Robert Russell, Falling Teacup #11, 2024
Oil on canvas, 32 x 22 inches, 81.3 x 55.9 cm

Robert Russell
Falling Teacups
515 West 22nd Street

Robert Russell has been painting teacups since 2020. Sourcing images from Google, he looks to listings on estate sales and eBay, encapsulating the deaccessioning of beloved family heirlooms in the wake of death. Prior to his latest teacup exhibition, Russell rendered his photorealist subjects as memento mori, stoically posed on dark backdrops in the style of vanitas. 

Russell’s current series abandons strict photorealism for the surreal. Each painting depicts a teacup cascading down from above on unifying sky blue canvases. Capturing his subject suspended in air, the porcelain cups appear featherweight, almost angelic. Interrupting the serenity is the knowledge of the pending moment of when the delicate china meets its fate. 

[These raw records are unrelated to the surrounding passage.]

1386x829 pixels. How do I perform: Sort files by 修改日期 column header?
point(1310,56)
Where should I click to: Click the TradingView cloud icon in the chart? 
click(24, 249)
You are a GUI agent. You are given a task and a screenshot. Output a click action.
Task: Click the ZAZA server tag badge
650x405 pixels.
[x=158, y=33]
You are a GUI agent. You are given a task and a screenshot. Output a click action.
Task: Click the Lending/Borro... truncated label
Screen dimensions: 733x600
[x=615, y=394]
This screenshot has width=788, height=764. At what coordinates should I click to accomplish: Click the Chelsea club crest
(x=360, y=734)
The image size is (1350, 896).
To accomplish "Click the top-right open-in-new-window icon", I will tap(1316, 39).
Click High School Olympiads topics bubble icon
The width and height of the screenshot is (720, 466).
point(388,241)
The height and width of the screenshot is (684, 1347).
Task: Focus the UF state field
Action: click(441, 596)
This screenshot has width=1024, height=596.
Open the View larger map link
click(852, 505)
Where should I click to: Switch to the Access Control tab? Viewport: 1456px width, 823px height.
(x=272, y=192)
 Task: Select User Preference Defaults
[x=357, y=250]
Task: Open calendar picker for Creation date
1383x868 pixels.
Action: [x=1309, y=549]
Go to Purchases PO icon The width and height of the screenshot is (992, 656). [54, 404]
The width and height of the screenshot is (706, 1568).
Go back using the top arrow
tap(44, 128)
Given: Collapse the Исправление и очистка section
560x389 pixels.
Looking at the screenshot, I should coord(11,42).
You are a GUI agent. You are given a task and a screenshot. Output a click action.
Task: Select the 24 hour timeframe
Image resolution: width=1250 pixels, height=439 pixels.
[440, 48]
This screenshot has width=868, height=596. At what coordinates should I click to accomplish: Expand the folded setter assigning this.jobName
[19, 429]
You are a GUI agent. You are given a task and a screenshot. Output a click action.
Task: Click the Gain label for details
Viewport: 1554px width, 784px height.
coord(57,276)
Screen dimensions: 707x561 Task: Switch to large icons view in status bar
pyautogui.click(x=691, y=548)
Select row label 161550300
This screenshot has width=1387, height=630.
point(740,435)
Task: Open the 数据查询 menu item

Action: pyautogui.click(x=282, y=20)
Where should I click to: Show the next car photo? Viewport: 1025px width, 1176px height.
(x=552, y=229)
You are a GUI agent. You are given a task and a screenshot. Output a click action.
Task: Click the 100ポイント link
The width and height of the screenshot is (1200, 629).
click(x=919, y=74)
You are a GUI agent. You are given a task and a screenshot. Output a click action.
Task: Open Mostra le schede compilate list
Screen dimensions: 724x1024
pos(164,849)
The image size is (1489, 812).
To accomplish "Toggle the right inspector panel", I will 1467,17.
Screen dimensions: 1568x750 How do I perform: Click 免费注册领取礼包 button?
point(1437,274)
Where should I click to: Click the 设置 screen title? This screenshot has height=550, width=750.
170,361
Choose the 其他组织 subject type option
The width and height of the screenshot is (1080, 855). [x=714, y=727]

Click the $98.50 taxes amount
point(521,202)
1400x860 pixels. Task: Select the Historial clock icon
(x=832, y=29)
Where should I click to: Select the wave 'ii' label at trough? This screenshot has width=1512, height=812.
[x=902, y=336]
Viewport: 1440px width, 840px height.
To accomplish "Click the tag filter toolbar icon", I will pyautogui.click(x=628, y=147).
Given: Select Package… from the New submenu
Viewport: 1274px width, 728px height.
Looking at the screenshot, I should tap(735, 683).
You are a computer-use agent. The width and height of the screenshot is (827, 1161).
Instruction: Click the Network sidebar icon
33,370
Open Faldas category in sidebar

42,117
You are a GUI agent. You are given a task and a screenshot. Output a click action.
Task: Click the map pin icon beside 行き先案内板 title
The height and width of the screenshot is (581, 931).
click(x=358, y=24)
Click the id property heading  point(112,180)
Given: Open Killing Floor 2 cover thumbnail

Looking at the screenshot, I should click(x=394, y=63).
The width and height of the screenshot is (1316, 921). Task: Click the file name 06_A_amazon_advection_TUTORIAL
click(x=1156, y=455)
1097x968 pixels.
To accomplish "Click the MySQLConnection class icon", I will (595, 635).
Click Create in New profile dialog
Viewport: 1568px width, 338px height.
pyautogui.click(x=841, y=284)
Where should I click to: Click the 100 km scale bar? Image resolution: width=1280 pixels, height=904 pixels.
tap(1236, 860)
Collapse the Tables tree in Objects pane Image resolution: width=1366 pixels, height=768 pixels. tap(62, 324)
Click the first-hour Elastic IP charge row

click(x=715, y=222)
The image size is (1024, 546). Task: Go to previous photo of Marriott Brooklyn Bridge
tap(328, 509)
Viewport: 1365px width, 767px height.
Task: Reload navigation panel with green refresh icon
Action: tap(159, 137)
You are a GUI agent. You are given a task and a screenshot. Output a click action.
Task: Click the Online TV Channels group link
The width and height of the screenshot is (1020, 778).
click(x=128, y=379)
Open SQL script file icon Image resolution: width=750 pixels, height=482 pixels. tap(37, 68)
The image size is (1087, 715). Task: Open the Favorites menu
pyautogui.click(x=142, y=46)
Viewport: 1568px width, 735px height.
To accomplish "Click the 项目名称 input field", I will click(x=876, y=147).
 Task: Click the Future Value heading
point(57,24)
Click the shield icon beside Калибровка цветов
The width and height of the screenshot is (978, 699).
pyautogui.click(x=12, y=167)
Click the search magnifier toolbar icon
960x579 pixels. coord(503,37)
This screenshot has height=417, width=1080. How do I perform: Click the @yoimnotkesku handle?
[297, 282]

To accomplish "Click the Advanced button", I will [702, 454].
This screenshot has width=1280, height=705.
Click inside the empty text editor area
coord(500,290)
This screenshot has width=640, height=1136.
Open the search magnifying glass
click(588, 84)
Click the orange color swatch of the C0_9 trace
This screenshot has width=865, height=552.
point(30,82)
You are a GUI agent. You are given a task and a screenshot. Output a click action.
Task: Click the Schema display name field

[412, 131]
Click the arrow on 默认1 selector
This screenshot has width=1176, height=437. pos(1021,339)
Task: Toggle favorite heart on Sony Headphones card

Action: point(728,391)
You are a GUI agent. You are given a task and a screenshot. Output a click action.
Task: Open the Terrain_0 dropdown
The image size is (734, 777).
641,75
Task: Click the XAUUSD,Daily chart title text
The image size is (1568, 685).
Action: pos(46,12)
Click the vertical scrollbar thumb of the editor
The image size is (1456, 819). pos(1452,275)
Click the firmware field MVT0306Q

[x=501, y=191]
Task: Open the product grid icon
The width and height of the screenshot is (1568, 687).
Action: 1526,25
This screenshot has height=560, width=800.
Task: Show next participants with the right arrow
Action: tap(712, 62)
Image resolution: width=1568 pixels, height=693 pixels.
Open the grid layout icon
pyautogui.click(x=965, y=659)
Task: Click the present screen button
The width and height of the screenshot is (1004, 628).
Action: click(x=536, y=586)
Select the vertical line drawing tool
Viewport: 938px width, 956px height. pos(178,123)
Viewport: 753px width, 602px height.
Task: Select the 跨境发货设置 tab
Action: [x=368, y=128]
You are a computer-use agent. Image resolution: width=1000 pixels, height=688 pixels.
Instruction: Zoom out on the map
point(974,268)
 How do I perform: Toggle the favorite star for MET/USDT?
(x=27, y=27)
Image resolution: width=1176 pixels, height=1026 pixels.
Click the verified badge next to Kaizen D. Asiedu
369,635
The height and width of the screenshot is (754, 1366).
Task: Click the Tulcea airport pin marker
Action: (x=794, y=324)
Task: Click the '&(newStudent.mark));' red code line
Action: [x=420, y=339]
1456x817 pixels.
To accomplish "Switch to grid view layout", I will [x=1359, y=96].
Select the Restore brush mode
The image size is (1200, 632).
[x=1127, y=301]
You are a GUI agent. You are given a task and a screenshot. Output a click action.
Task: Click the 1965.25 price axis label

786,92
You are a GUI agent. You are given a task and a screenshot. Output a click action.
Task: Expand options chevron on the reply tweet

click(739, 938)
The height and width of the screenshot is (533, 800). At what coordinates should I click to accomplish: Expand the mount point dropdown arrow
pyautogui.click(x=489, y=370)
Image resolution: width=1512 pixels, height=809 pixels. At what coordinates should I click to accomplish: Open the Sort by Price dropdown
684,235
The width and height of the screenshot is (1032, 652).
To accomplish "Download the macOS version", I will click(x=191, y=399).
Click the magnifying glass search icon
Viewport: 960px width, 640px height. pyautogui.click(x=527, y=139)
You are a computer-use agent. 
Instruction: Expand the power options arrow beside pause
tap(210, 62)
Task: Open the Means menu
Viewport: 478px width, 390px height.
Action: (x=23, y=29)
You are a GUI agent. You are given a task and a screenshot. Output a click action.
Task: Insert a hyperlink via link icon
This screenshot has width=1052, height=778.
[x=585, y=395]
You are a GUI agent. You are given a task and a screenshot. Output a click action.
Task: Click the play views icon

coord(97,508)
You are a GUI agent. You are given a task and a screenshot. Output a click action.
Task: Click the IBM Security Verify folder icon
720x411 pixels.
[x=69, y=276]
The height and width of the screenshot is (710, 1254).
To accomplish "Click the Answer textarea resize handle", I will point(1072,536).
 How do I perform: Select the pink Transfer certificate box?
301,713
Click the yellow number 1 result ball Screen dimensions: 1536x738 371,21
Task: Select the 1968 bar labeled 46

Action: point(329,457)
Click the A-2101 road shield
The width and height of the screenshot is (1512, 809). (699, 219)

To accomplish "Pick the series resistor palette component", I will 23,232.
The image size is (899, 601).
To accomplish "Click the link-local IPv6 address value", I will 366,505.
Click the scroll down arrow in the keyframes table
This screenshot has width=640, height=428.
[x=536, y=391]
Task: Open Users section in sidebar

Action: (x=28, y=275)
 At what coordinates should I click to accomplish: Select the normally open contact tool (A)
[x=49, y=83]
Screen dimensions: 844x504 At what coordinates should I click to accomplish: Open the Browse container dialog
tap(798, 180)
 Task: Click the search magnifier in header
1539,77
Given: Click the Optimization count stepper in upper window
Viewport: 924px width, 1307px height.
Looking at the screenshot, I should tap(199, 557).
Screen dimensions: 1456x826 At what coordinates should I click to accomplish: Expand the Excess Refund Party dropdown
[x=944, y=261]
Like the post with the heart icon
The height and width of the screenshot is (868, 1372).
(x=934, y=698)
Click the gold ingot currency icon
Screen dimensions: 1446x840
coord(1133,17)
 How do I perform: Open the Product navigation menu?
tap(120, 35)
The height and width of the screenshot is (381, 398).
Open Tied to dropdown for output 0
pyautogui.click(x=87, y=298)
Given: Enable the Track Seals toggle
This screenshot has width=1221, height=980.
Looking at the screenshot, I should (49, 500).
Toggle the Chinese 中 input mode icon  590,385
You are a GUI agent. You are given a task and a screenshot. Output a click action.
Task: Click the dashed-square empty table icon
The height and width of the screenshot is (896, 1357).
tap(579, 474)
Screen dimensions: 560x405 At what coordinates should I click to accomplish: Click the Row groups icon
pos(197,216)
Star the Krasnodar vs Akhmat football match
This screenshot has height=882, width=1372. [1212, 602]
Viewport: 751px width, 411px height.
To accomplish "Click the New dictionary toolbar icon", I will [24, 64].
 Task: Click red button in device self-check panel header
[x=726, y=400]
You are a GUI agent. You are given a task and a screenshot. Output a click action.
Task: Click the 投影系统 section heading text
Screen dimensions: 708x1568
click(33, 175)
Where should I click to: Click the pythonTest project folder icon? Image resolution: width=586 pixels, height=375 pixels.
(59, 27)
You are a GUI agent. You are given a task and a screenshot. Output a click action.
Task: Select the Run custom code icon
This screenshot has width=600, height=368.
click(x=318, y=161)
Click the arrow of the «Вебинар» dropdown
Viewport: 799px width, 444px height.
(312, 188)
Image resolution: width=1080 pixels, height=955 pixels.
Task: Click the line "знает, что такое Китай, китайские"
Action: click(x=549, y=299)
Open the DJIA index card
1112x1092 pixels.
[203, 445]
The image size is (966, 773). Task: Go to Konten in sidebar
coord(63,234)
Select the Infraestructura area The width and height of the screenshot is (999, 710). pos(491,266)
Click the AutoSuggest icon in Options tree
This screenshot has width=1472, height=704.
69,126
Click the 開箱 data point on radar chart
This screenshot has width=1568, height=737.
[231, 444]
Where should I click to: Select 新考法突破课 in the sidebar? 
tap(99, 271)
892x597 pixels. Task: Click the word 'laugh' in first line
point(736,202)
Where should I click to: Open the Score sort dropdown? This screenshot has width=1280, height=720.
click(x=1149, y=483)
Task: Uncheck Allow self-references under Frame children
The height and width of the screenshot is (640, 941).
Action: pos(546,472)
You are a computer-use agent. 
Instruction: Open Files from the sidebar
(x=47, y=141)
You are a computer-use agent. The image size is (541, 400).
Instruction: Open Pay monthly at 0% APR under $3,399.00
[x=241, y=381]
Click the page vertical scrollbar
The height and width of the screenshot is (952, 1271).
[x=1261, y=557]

Growing up Jewish in America, Russell found his family outwardly concealing their identity to homogenize into societal standards. With his Falling Teacups, Andrea Bowers writes that “Russell is illustrating a deeply personal desire to shatter a generational process of assimilation… [He] has found a way to deal with painting as not only an aesthetic process but also a critical practice.”